To study this, the authors measured how stock prices of peer firms respond to early announcers’ earnings news — a process known as intra-industry information transfer. By connecting disclosure timing with peer-firm reactions, the study shows that delayed announcements reduce the usefulness of this information to other firms in the industry.

Earnings timing isn’t a simple scheduling choice—it determines how information flows across an industry.

— Dr. Somnath Das, Professor of Accounting, UIC Business

  • Reduced industry signal (24% decline in peer-firm movement).
    Delayed announcements lead to 24% smaller stock-price movements among peer firms, indicating diminished information transfer across the industry.
  • Information leakage during the delay window.
    Some industry-relevant insights are released before the delayed announcement, leaving less “new” information for investors at the time of the release.
  • More firm-specific, less industry-wide information.
    Delayed announcements emphasize information about the announcing firm rather than broader industry conditions, reducing their usefulness for peer firms and analysts.

For investors: Timing carries information—delays can signal uncertainty or reduce the value of the final report.
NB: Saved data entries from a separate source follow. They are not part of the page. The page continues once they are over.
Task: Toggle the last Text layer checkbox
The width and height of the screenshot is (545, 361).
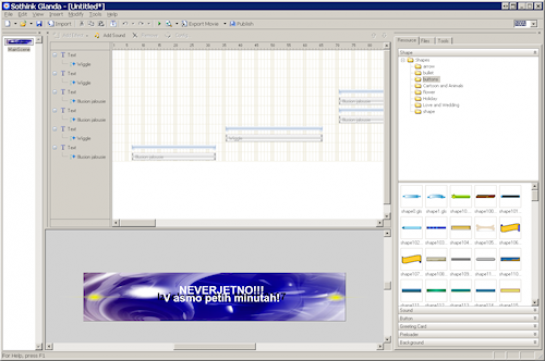Action: point(55,147)
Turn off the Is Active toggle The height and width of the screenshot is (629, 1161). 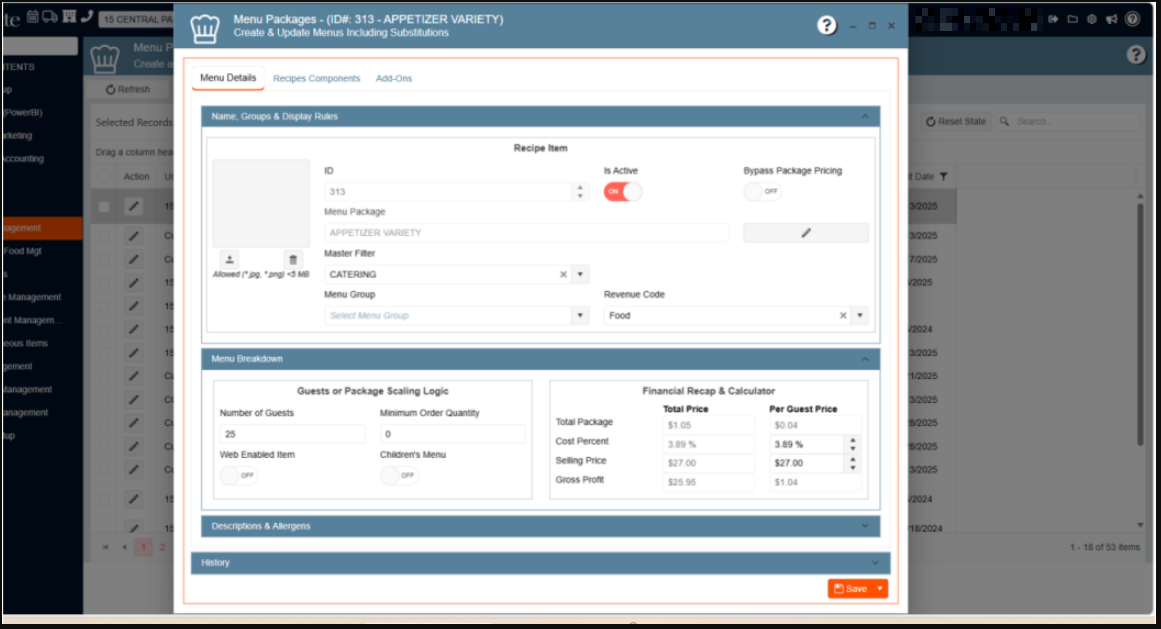[x=622, y=191]
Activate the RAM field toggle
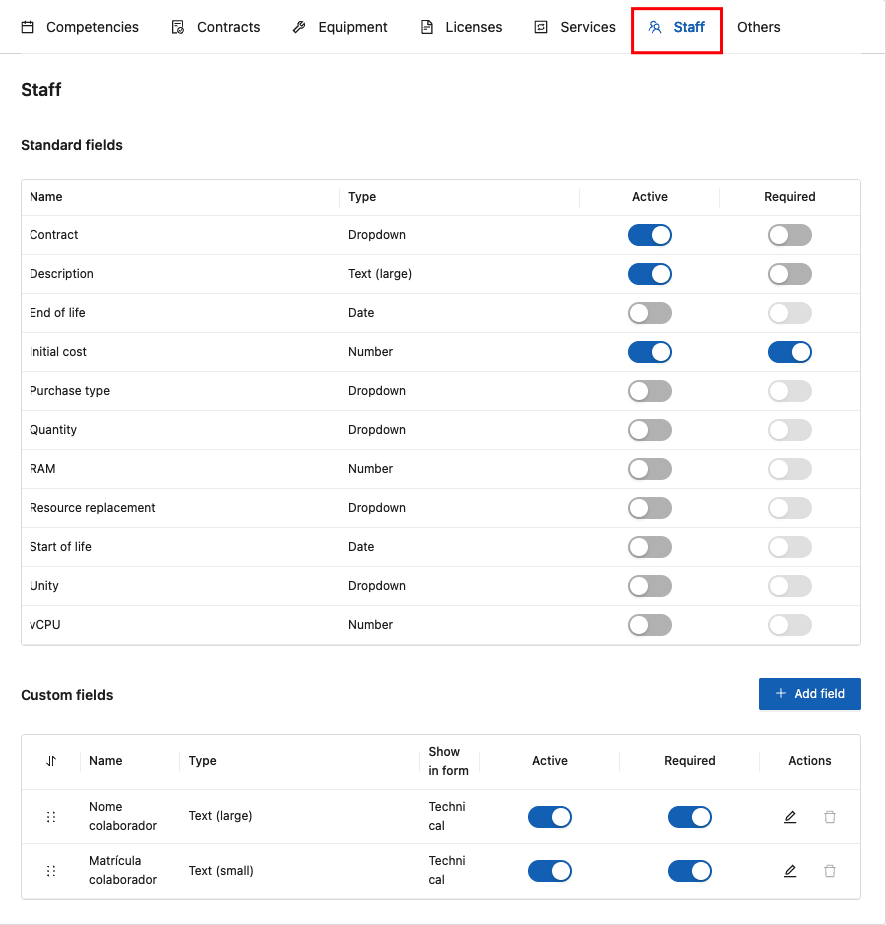 (x=650, y=469)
For firms: On-time reporting strengthens transparency and supports market credibility.

For analysts: Accounting for announcement timing improves the interpretation of market reactions.

By shedding light on how timing affects market reactions, this work reinforces UIC Business’s role in advancing research that helps investors, analysts, and organizations navigate today’s complex financial landscape.

The study will appear in the Journal of Business Finance & Accounting, a leading peer-reviewed journal with a 12% acceptance rate and a 5-year impact factor of 3.8, underscoring the rigor and significance of this contribution to accounting and financial market research.